---------- MATERIAL FOR THIS TASK ----------

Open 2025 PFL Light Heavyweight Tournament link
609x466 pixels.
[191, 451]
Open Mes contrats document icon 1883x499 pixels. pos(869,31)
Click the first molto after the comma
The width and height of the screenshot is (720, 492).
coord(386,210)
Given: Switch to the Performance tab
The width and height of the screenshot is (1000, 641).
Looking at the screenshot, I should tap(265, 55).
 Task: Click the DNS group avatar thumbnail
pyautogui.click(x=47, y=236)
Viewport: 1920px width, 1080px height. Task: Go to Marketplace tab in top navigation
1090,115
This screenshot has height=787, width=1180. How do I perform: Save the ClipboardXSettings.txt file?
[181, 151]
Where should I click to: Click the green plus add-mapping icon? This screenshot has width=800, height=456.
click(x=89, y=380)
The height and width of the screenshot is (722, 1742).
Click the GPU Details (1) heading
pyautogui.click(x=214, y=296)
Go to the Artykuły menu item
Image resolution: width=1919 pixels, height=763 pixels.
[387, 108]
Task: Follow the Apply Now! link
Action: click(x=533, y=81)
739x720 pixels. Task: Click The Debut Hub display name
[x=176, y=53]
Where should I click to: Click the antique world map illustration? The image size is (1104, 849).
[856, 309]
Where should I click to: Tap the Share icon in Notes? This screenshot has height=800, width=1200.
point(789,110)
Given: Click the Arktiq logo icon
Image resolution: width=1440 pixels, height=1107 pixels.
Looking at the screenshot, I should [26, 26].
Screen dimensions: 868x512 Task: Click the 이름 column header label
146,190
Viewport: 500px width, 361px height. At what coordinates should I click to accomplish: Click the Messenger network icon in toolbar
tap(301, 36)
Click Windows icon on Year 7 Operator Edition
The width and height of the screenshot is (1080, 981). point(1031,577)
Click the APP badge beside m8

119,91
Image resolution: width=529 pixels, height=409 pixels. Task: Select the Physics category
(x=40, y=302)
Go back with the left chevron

----------

▸ **ACTION ITEM**
Working through the records, copy each line in which the word "Given" appears.

▸ **SOLUTION TO THIS PROBLEM**
Given: Switch to the Performance tab
Given: Click the Arktiq logo icon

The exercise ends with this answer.